Dostałam Deprexolet, kiedy citalopram zupełnie nie zadziałał – ani trochę nie pomógł mi wyjść z depresji i lęku. A byłam naprawdę w czarnej dziurze… Taki stan, gdzie wszystko jest szare, beznadziejne, gdzie masz ochotę zaszyć się w jakiejś norze i zniknąć. Zaczęłam od 15 mg i przez pierwsze dwa tygodnie było ciężko. Senność, otępienie, jeszcze większy brak nadziei i lęki, które mnie paraliżowały. Myślałam, że nic z tego nie będzie i byłam blisko odpuszczenia. Ale dałam mu jeszcze trochę czasu. W trzecim tygodniu lekarz zwiększył dawkę do 30 mg – i nagle coś zaczęło się zmieniać. Z każdym dniem czuję mniej lęku, więcej spokoju, wraca mi nadzieja. I pierwszy raz od ośmiu miesięcy obudziłam się rano z uczuciem, że może być dobrze, że nie muszę się ciągnąć przez dzień jak zombie. Te najgorsze, otępiałe dni zaczynają znikać. Deprexolet zaczyna działać. Mam nadzieję, że u każdego, kto właśnie zaczyna go brać, też zadziała. Trzeba przetrwać ten początek, który bywa trudny – ale warto dać sobie czas.
Zaczęłam brać Deprexolet w dawce 15 mg na noc około sześć tygodni temu z powodu lęku, bezsenności i wahań nastroju. Już po kilku tygodniach zaczęłam odczuwać pierwszą ulgę – lęki trochę się wyciszyły, nastrój się ustabilizował, a z czasem zaczęłam czuć się naprawdę lepiej.

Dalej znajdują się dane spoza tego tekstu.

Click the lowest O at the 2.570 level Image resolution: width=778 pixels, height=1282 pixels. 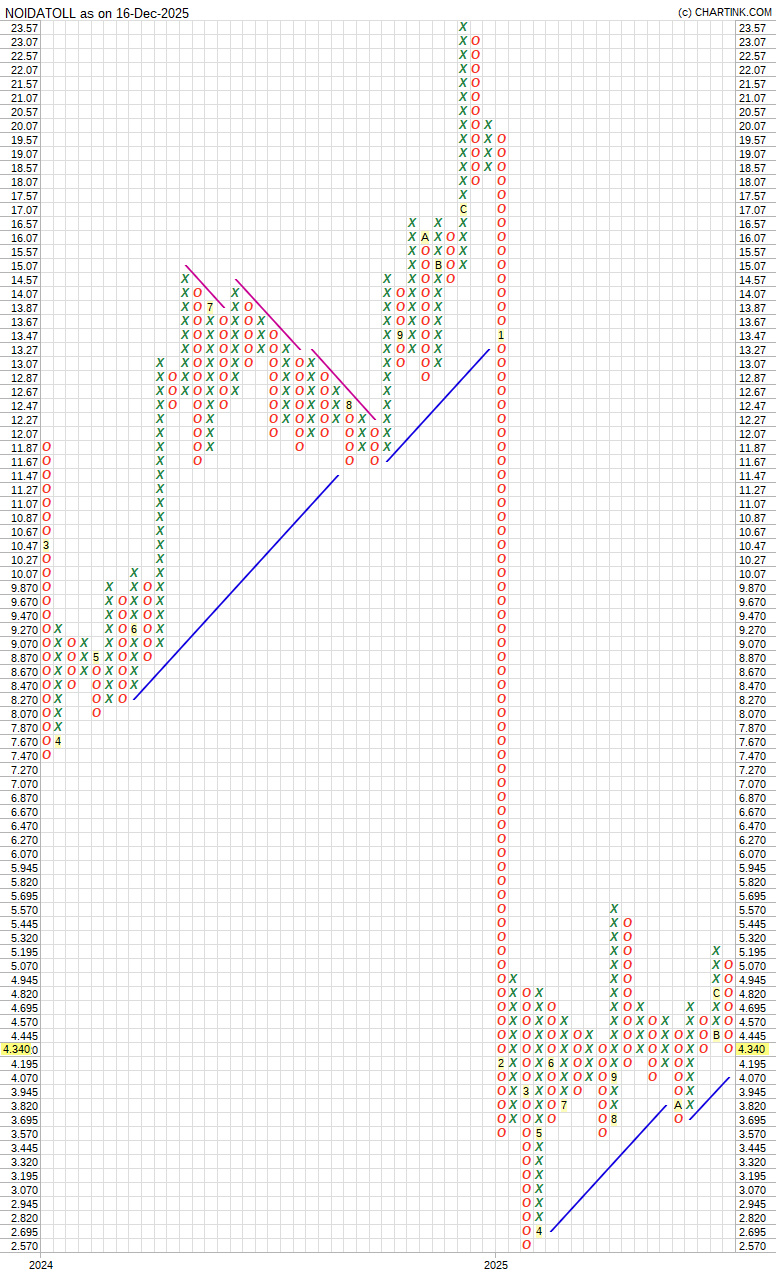527,1245
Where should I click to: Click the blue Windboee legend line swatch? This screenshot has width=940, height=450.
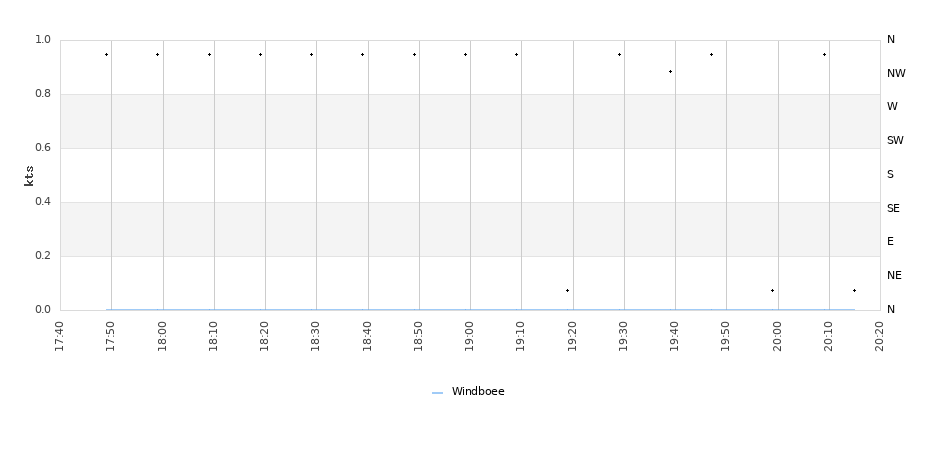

Lekarz po dwóch tygodniach zaproponował mi zwiększenie dawki do 30 mg (czyli całej tabletki), ale to okazało się dla mnie zbyt mocne. Pamiętam jeden dzień w pracy, kiedy po prostu mnie “przytkało” – czułam się rozbita, otępiała, totalnie przytłoczona. To nie było przyjemne doświadczenie. Wróciłam więc do połowy tabletki na noc i od tamtej pory wszystko się wyrównało. Lęki są dużo mniejsze, a o depresji praktycznie zapomniałam. Największą ulgą jest jednak to, że w końcu przesypiam noce. Brak snu wcześniej był moją codzienną udręką – teraz wstaję rano i czuję, że naprawdę spałam. Muszę co prawda bardziej uważać na jedzenie i alkohol, bo organizm szybciej reaguje, ale… może to i dobrze. Deprexolet pomógł mi złapać równowagę, a to już dla mnie ogromny krok do przodu.